Mon bébé et moi, à l’aube de l’humanité – extrait des « Plaisirs du sens » de Bertil S.

Je vais maintenant vous raconter mes vacances de l’été 1975, avec toutes mes diapos… Non-non, soyez tranquilles, je vais me contenter d’une petite anecdote sur l’alimentation, comme à l’accoutumée.

Cet été-là, je suis dans le Nord de la Suède, dans ma belle-famille et mon épouse, notre bébé (une adorable petite fille d’un an) et moi avons l’occasion de passer quinze jours sur une île minuscule de l’archipel situé tout au Nord de la mer baltique, entre la Finlande et la Suède.
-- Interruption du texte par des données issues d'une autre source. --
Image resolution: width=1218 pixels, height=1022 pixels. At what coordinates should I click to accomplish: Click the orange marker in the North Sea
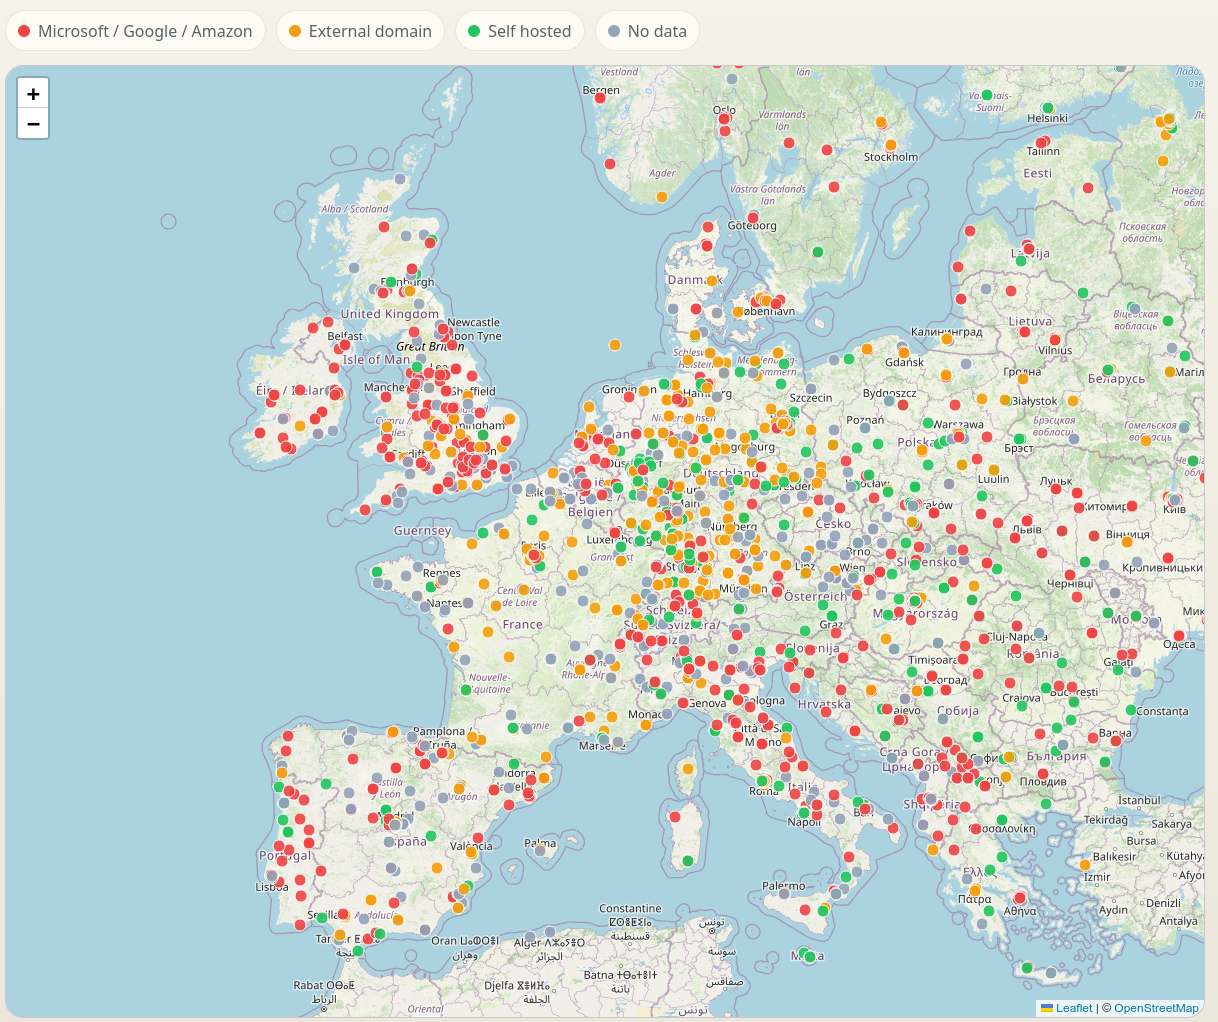tap(615, 345)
Après nous être soigneusement équipés, nous embarquons à bord du canot à moteur de Karl-Erik, le propriétaire de l’île. Le temps est beau, l’air est frais, l’écume est blanche et tout va bien. Après une traversée d’une heure, nous abordons sur l’île de Riskilö (vous pouvez aller vérifier sur la carte).

C’est une petite île d’environ deux cent mètres de diamètre : on en fait tranquillement le tour en un quart d’heure. Elle est constituée de rochers de granit, de quelques plages de sable et d’un petit monticule boisé de hêtres, d’aulnes et de pins. Sur la côte Sud, une maison en bois rouge, flanquée d’une hutte qui fait office de Bastu (le bain chaud des suédois) ainsi qu’une cave souterraine qui sera notre frigidaire : en plein été, elle est encore pleine de la glace de l’hiver précédent. C’est là que nous entreposons nos denrées périssables.

Après quelques recommandations, Karl-Erik repart avec son canot : nous sommes seuls. Certes, nous avons des provisions pour quinze jours, mais il ne faut pas gaspiller.

Et j’ai une canne à pêche : c’est le moment de s’y mettre ! Dès le soir, me voici assis dans une petite barque en train de pêcher. La mer Baltique est poissonneuse et je ne tarde pas à avoir quelques perches et surtout un magnifique brochet, destiné immédiatement au dîner de la famille et tout particulièrement à celui du bébé.

Nous, jeunes parents, avons l’illusion naïve et romantique d’habiter sur une île déserte et de vivre aux premiers temps de l’humanité. Dans ces conditions, vous ne pouvez pas imaginer la satisfaction que l’on éprouve à apporter, immédiatement et généreusement, le produit de sa pêche à sa progéniture, pour qu’elle vous survive et qu’elle perpétue l’espèce !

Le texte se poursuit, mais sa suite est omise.